_WORK REQUIRED:_
The entries are to be repeated in full, without any change.
* * * *
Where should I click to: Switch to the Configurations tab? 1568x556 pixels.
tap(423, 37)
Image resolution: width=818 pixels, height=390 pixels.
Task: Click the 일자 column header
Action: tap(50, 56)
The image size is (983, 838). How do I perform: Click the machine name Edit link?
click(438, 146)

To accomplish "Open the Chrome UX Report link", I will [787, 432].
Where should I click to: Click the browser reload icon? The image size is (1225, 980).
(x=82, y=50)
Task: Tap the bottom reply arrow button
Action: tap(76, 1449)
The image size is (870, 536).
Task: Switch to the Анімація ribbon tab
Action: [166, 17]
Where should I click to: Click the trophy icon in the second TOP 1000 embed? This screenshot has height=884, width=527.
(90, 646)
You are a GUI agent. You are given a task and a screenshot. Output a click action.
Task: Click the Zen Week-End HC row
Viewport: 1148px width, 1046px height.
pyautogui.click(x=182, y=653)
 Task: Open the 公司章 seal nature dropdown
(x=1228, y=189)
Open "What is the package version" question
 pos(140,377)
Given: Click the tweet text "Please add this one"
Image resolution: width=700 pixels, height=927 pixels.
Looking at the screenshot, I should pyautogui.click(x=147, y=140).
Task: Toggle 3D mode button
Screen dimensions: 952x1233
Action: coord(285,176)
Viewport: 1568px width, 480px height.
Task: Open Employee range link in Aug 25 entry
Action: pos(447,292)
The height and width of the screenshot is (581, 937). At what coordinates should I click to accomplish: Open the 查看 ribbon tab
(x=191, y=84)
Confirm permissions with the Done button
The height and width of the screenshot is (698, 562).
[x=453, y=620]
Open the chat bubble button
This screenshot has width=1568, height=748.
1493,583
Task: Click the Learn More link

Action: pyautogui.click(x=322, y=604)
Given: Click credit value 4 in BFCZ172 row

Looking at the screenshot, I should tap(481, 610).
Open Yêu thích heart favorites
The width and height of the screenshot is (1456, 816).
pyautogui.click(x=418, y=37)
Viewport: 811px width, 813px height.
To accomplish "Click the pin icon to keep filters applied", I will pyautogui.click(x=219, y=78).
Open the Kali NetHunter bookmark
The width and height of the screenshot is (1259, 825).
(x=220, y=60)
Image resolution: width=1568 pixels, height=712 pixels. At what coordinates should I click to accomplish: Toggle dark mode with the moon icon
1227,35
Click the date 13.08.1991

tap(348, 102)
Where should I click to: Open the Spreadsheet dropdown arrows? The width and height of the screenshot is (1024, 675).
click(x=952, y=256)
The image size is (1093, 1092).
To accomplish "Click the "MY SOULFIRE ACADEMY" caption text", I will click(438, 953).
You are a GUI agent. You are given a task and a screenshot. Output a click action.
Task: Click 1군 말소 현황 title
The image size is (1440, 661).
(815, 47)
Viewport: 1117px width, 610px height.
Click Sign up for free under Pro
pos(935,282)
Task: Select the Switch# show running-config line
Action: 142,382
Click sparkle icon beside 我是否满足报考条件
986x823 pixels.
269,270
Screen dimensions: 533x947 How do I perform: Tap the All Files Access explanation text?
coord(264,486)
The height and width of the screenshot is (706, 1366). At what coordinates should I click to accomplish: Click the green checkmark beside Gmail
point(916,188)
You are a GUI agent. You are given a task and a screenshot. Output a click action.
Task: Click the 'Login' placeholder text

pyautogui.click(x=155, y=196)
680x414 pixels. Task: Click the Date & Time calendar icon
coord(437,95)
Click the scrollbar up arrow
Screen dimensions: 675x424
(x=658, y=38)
* * * *
_EXERCISE SOLUTION:_
Where should I click to: Switch to the Configurations tab? 1568x556 pixels.
tap(423, 37)
Image resolution: width=818 pixels, height=390 pixels.
Task: Click the 일자 column header
Action: tap(50, 56)
The image size is (983, 838). How do I perform: Click the machine name Edit link?
click(438, 146)

To accomplish "Open the Chrome UX Report link", I will [787, 432].
Where should I click to: Click the browser reload icon? The image size is (1225, 980).
(x=82, y=50)
Task: Tap the bottom reply arrow button
Action: tap(76, 1449)
The image size is (870, 536).
Task: Switch to the Анімація ribbon tab
Action: [166, 17]
Where should I click to: Click the trophy icon in the second TOP 1000 embed? This screenshot has height=884, width=527.
(90, 646)
You are a GUI agent. You are given a task and a screenshot. Output a click action.
Task: Click the Zen Week-End HC row
Viewport: 1148px width, 1046px height.
pyautogui.click(x=182, y=653)
 Task: Open the 公司章 seal nature dropdown
(x=1228, y=189)
Open "What is the package version" question
 pos(140,377)
Given: Click the tweet text "Please add this one"
Image resolution: width=700 pixels, height=927 pixels.
Looking at the screenshot, I should pyautogui.click(x=147, y=140).
Task: Toggle 3D mode button
Screen dimensions: 952x1233
Action: coord(285,176)
Viewport: 1568px width, 480px height.
Task: Open Employee range link in Aug 25 entry
Action: pos(447,292)
The height and width of the screenshot is (581, 937). At what coordinates should I click to accomplish: Open the 查看 ribbon tab
(x=191, y=84)
Confirm permissions with the Done button
The height and width of the screenshot is (698, 562).
[x=453, y=620]
Open the chat bubble button
This screenshot has width=1568, height=748.
1493,583
Task: Click the Learn More link

Action: pyautogui.click(x=322, y=604)
Given: Click credit value 4 in BFCZ172 row

Looking at the screenshot, I should tap(481, 610).
Open Yêu thích heart favorites
The width and height of the screenshot is (1456, 816).
pyautogui.click(x=418, y=37)
Viewport: 811px width, 813px height.
To accomplish "Click the pin icon to keep filters applied", I will pyautogui.click(x=219, y=78).
Open the Kali NetHunter bookmark
The width and height of the screenshot is (1259, 825).
(x=220, y=60)
Image resolution: width=1568 pixels, height=712 pixels. At what coordinates should I click to accomplish: Toggle dark mode with the moon icon
1227,35
Click the date 13.08.1991

tap(348, 102)
Where should I click to: Open the Spreadsheet dropdown arrows? The width and height of the screenshot is (1024, 675).
click(x=952, y=256)
The image size is (1093, 1092).
To accomplish "Click the "MY SOULFIRE ACADEMY" caption text", I will click(438, 953).
You are a GUI agent. You are given a task and a screenshot. Output a click action.
Task: Click 1군 말소 현황 title
The image size is (1440, 661).
(815, 47)
Viewport: 1117px width, 610px height.
Click Sign up for free under Pro
pos(935,282)
Task: Select the Switch# show running-config line
Action: 142,382
Click sparkle icon beside 我是否满足报考条件
986x823 pixels.
269,270
Screen dimensions: 533x947 How do I perform: Tap the All Files Access explanation text?
coord(264,486)
The height and width of the screenshot is (706, 1366). At what coordinates should I click to accomplish: Click the green checkmark beside Gmail
point(916,188)
You are a GUI agent. You are given a task and a screenshot. Output a click action.
Task: Click the 'Login' placeholder text

pyautogui.click(x=155, y=196)
680x414 pixels. Task: Click the Date & Time calendar icon
coord(437,95)
Click the scrollbar up arrow
Screen dimensions: 675x424
(x=658, y=38)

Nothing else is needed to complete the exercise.